27 Remove Element
Link to the problem: https://leetcode.com/problems/remove-element
Solution 1
I solved it using the swap idea and two pointers going from beginning and from the end. My solution is ok on speed and space, but there is a more elegant solution to this, when you actually swap the “not equal” elements and skip “equal”. See the Solution 2.
Code C#
csharp code snippet start
public class Solution {
public int RemoveElement(int[] nums, int val) {
int p1 = 0;
int p2 = nums.Length - 1;
int counts = 0;
while(p1 <= p2)
{
if (nums[p1] == val)
{
if (nums[p2] != val)
{
(nums[p1], nums[p2]) = (nums[p2], nums[p1]);
counts++;
p1++;
p2--;
}
else
{
counts++;
p2--;
}
}
else
{
p1++;
}
}
return nums.Length - counts;
}
}csharp code snippet end
Complexity
- Time O(n)
- Space O(1)
Solution 2
Idea is simple.
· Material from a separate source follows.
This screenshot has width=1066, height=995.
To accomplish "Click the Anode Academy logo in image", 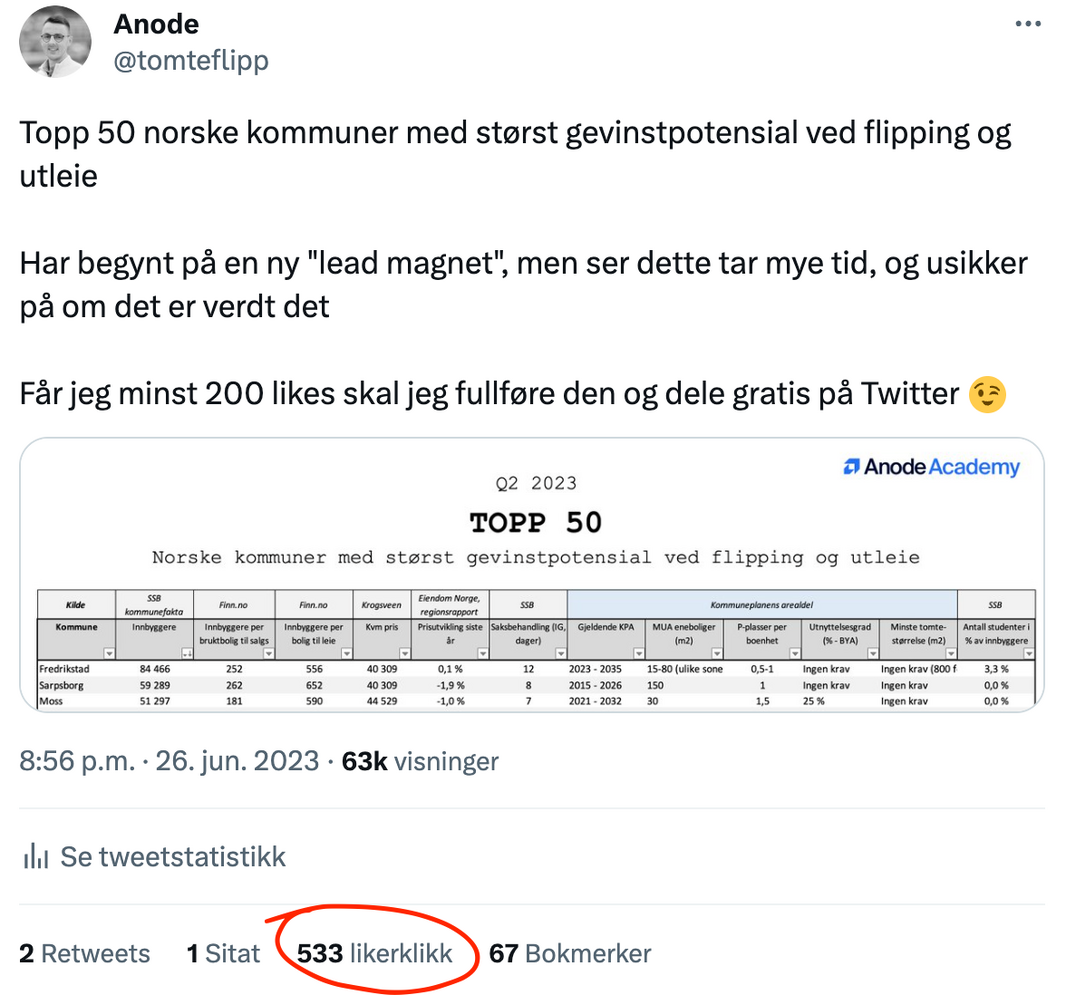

You have two pointers running from the beginning. One being “fast” (for comparing) and one being “slow” (for keeping the values). You iterate over array with the slow pointer and if the value is not equal to the removal value, you put into slow pointer slot. Otherwise you skip.
Code C#
csharp code snippet start
public class Solution {
public int RemoveElement(int[] nums, int val) {
int keepIndex = 0;
for (int i = 0; i < nums.Length; i++)
{
if (nums[i] != val) // we keep the number
{
nums[keepIndex] = nums[i];
keepIndex++;
}
}
return keepIndex;
}
}csharp code snippet end
Complexity
- Time O(n)
- Space O(1)